Je pleure les forêts, les ruisseaux de la terre,
Les immenses déserts qui s’étendent toujours,
Les vents désespérés au cœur plein de poussière,
Les rivages perdus cernés de vieilles tours.
Je pleure sur les jours sans joie, sans espérance,
Sur les vastes regrets d’un monde disparu,
Sur les étangs bercés de mornes souvenances
Sur le rocher stérile où se rompt la charrue.
Je pleure, Ô mon amie, sur la vie moribonde,
Sur la mort d’un futur qui n’a plus d’avenir,
Sur la fureur immense et la rage qui grondent
Dans un linceul de jours où la vie va finir.
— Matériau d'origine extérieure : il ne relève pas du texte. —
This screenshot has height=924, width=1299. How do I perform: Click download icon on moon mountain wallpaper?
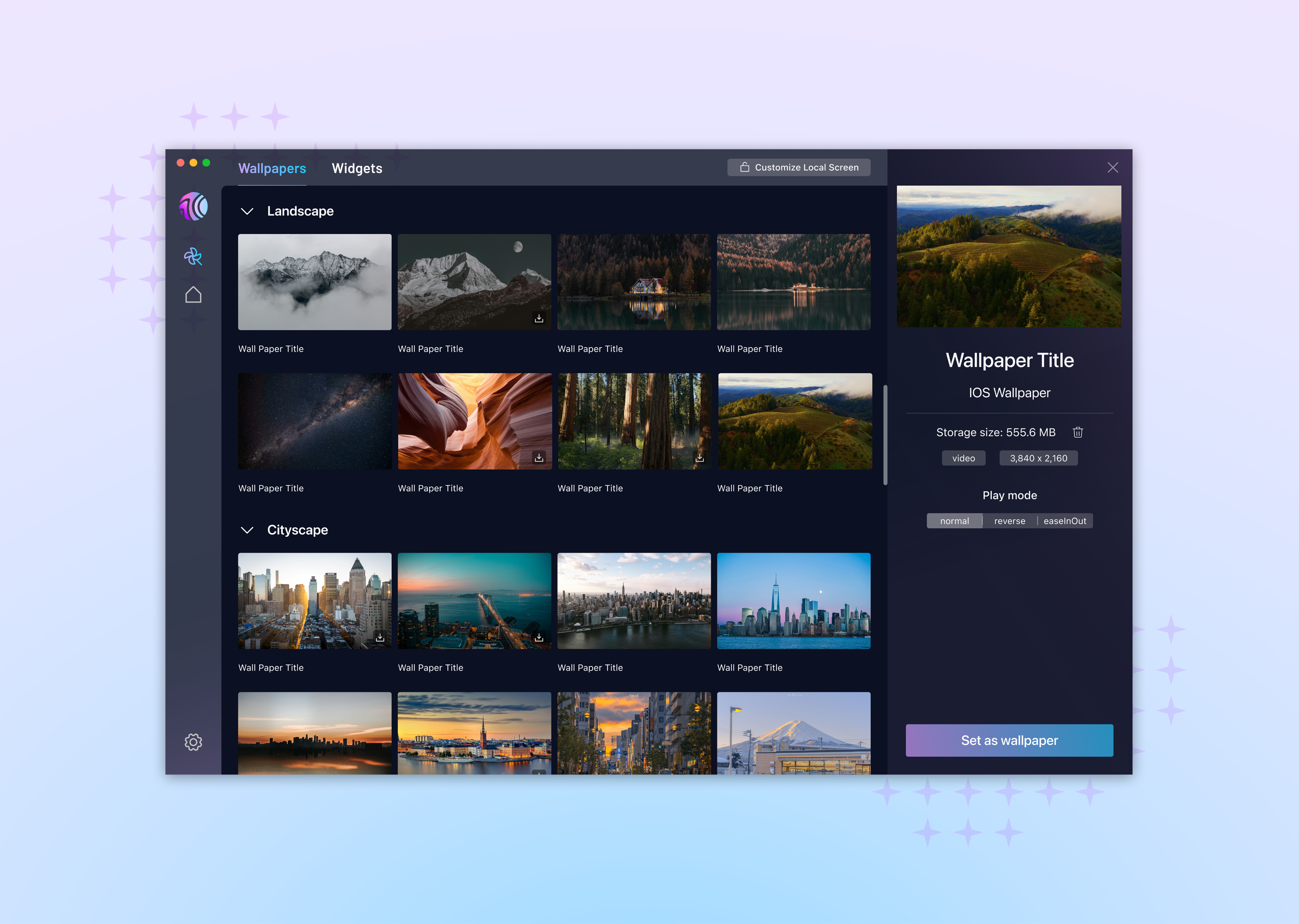pyautogui.click(x=539, y=318)
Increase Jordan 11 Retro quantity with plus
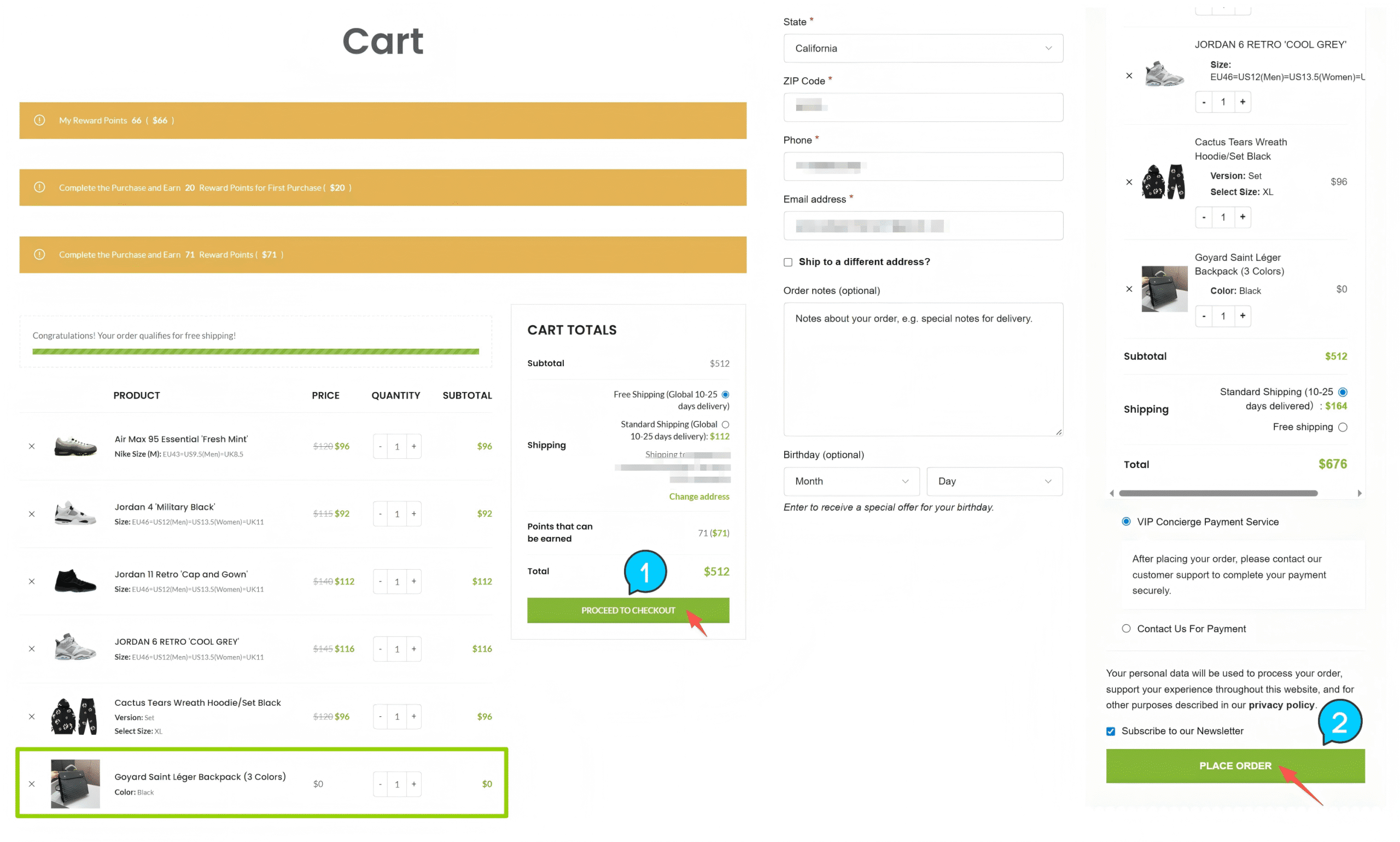1400x842 pixels. pos(413,581)
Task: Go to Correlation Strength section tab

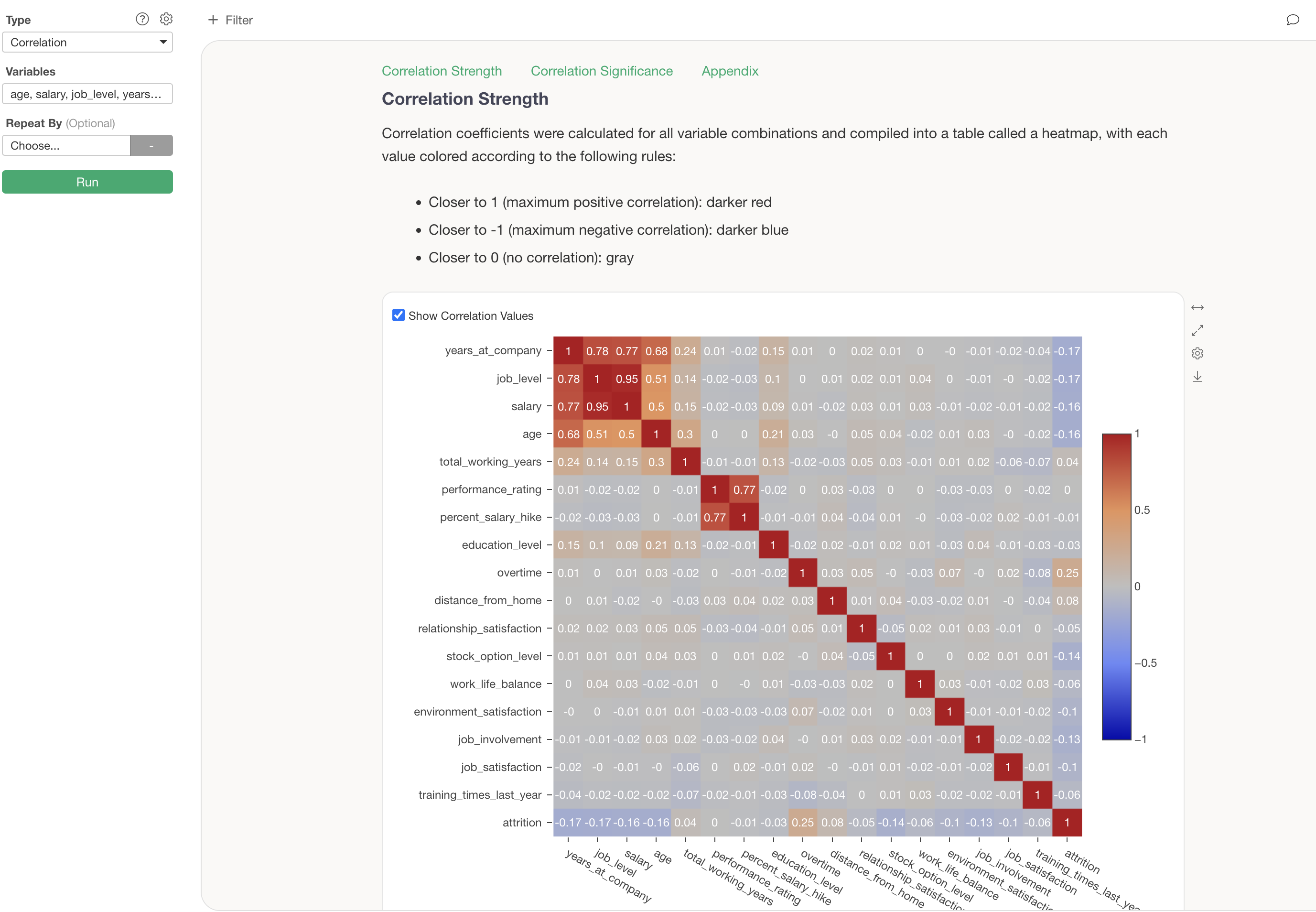Action: click(442, 71)
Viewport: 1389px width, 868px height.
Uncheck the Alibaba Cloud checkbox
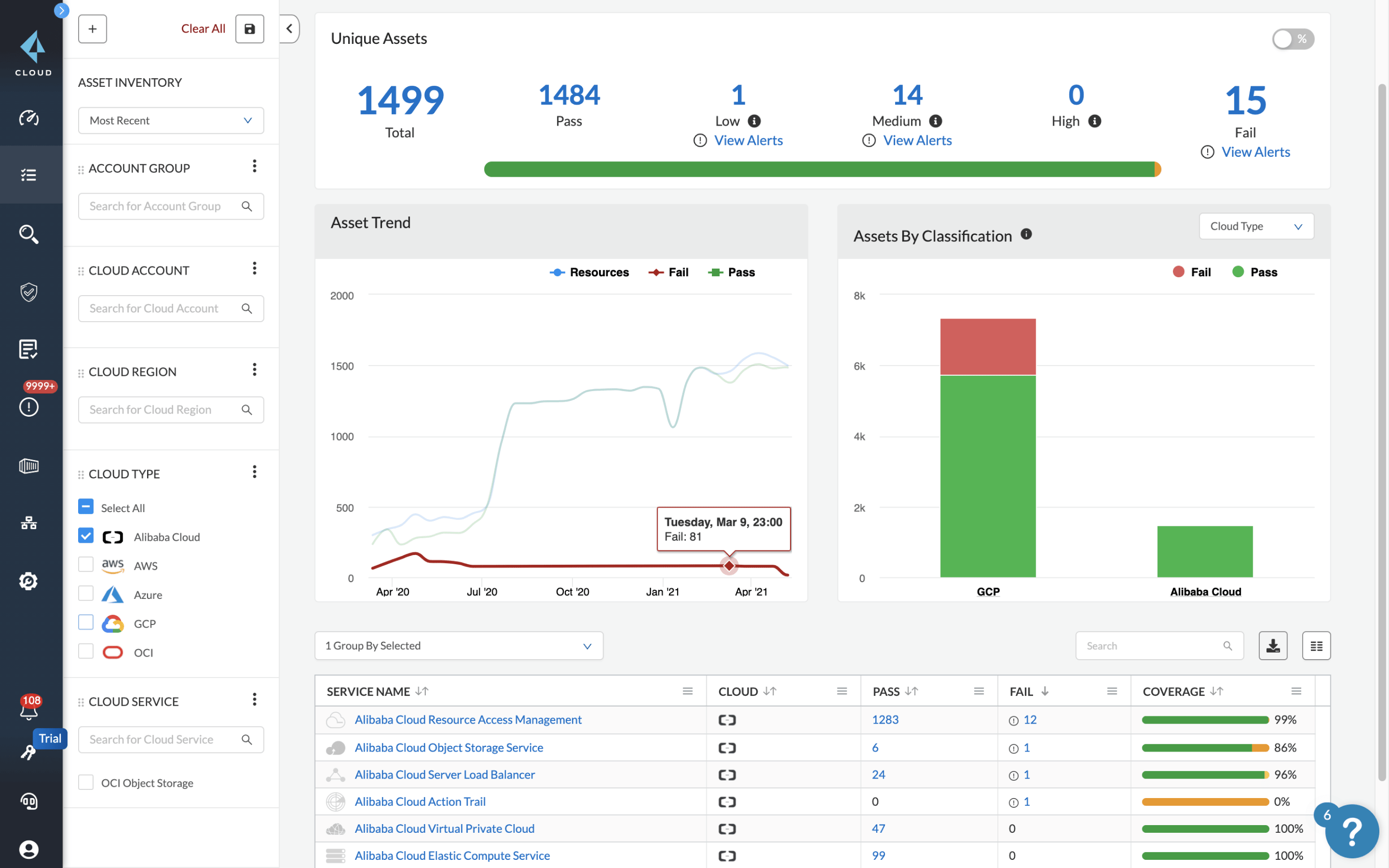85,536
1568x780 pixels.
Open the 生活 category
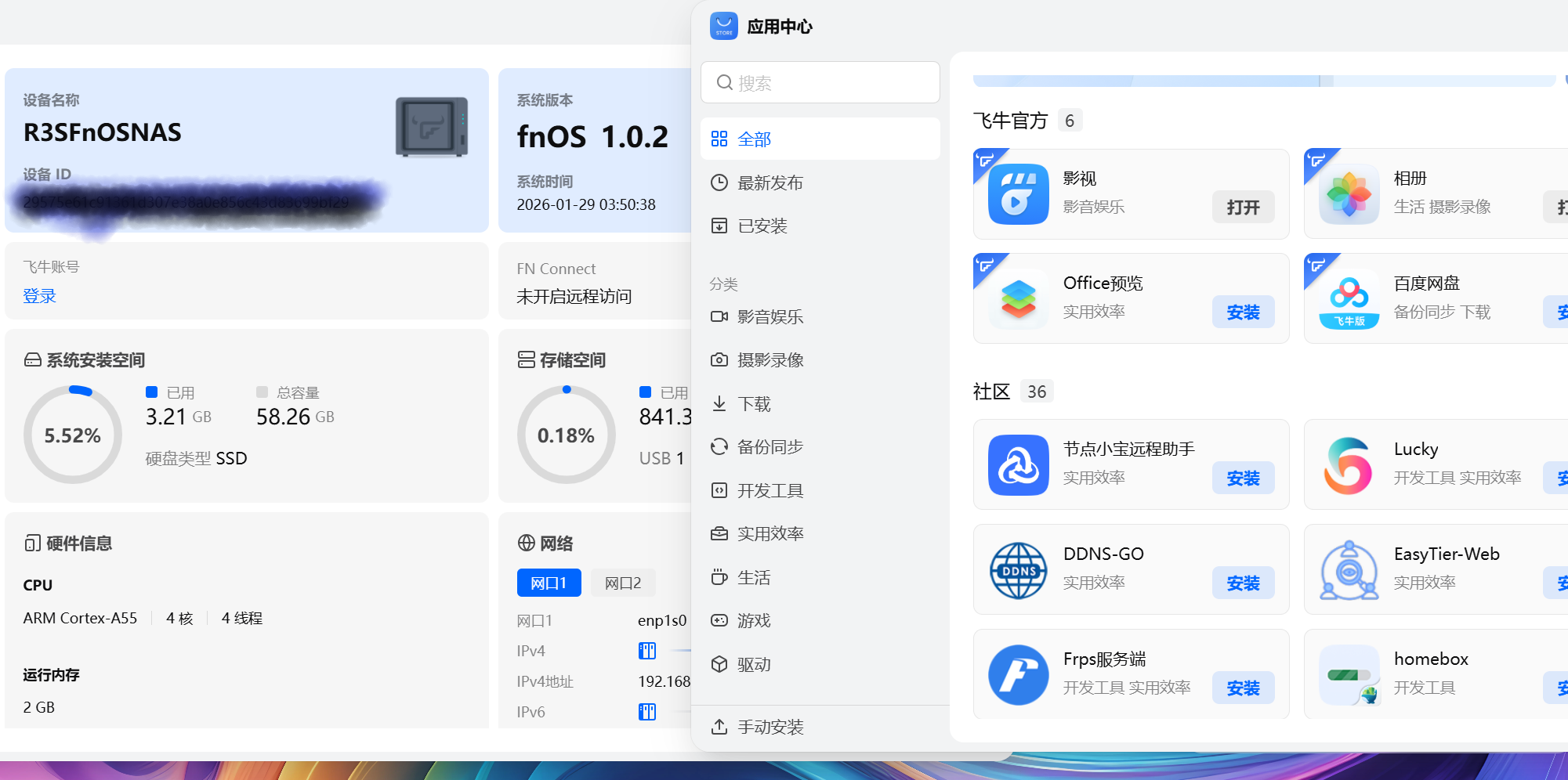[x=755, y=576]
Je pleure sur l’argent comme sur la misère,
Sur le grand criminel que l’on appelle humain,
Sur les jours révolus de notre pauvre terre
Qui enterre à jamais l’espoir d’un lendemain.
Pauvres hommes cherchant des bonheurs illusoires,
Des gaietés frelatés, des joies de rien du tout,
Ô pauvre humanité, fière de peu de gloire,
Où as-tu donc caché ton honneur ? Dans les sous ?
Le veau d’or ancestral, il est toujours vivace,
Il règne sur la vie comme un sombre tyran,
Écartelant nos jours, nos rêves et nos ans
Sur un horrible pal qui étripe nos traces.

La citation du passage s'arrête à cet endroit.